Sunday, May 06, 2012

Exit Strategies

Music and words. Hard not to make one subservient to the other. Exit Strategies, the May 2 event organized jointly by PEN World Voices and the Met Museum, avoided the issue by and large by having music and words work separately, and so the chief interest of the evening for me lay in their dissonance. GH was less amused.

The music was provided by the Kronos Quartet with a long history of in-depth collaboration with composers like Terry Riley, Philip Glass and Steve Reich, and with musicians like Chinese pipa virtuoso Wu Man, Bollywoord "playback singer" Asha Bhosle, Inuit throat singer Tanya Tagaq, Mexican rockers Cafe Tacuba and Azeri vocalist Alim Qasimov. During the event, the quartet played imperturbably a wide range of music from around the world. The same could not be said of the writers who clearly felt that their words were intruding on the music.

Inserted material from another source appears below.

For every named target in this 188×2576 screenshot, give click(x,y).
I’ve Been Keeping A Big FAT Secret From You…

Rula Jebreal, a French-Israeli journalist, asked her American audience a series of questions about the state of political debate in the country, before reading a harrowing account of violence in Iraq. Marjane Satrapi, the author and illustrator of Persepolis, extemporized on life under the Iranian theocracy. Her description of life without music was given added poignancy by the quartet's performance. Tony Kushner read a poetic description of the loss of a loved one to death. He read well, riding on the peaks and troughs of the music.

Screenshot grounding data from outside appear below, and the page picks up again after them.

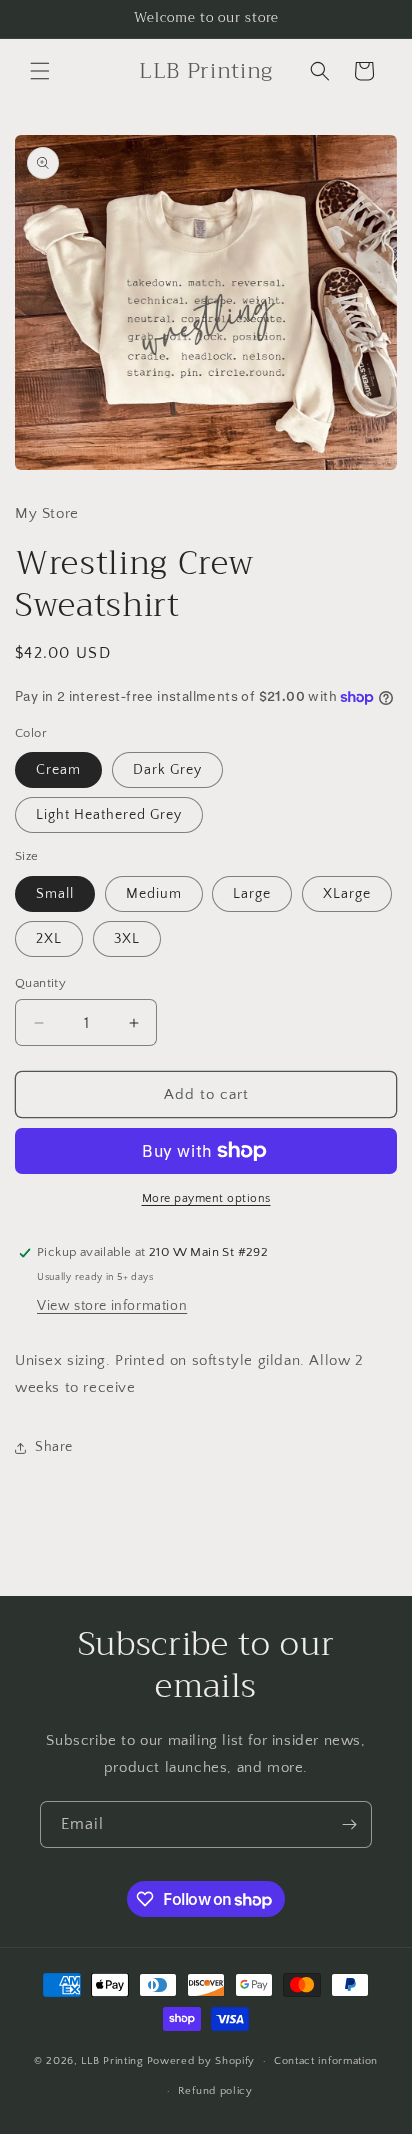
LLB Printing (112, 2061)
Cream (58, 770)
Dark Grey (167, 770)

The evening would have been unexceptional if it had ended at this point, but it didn't. The quartet continued to play. They played music already spliced with words, one piece counting down to the dropping of the nuclear bomb on Hiroshima. Both Satrapi and Kushner were nonplussed by the invitation to improvise words to the solemn music and weighty themes. Not so Jebreal. She kept asking questions of the other two to press them for their opinions of the current American scene. In doing this, she was behaving like the tough interviewer that won her fame. Satrapi and Kushner evaded her every attempt to engage them in politics. Satrapi fell back on the "mystery" of the music that rendered words inapt and insubstantial. Kushner obviously felt the same, but also tried, quite unsuccessfully, to steer the conversation to less inflammatory topics. His questions, however, drifted into disquisitions instead, and so when they ran out of steam, Jebreal would persist with yet another question.

Finally the writers tiptoed off, giving over the stage to the musicians. They returned only at the end, to take their bows with the Quartet sheepishly. I was thrilled to see how the unscripted part of the evening turned out, even though language lost the game to music.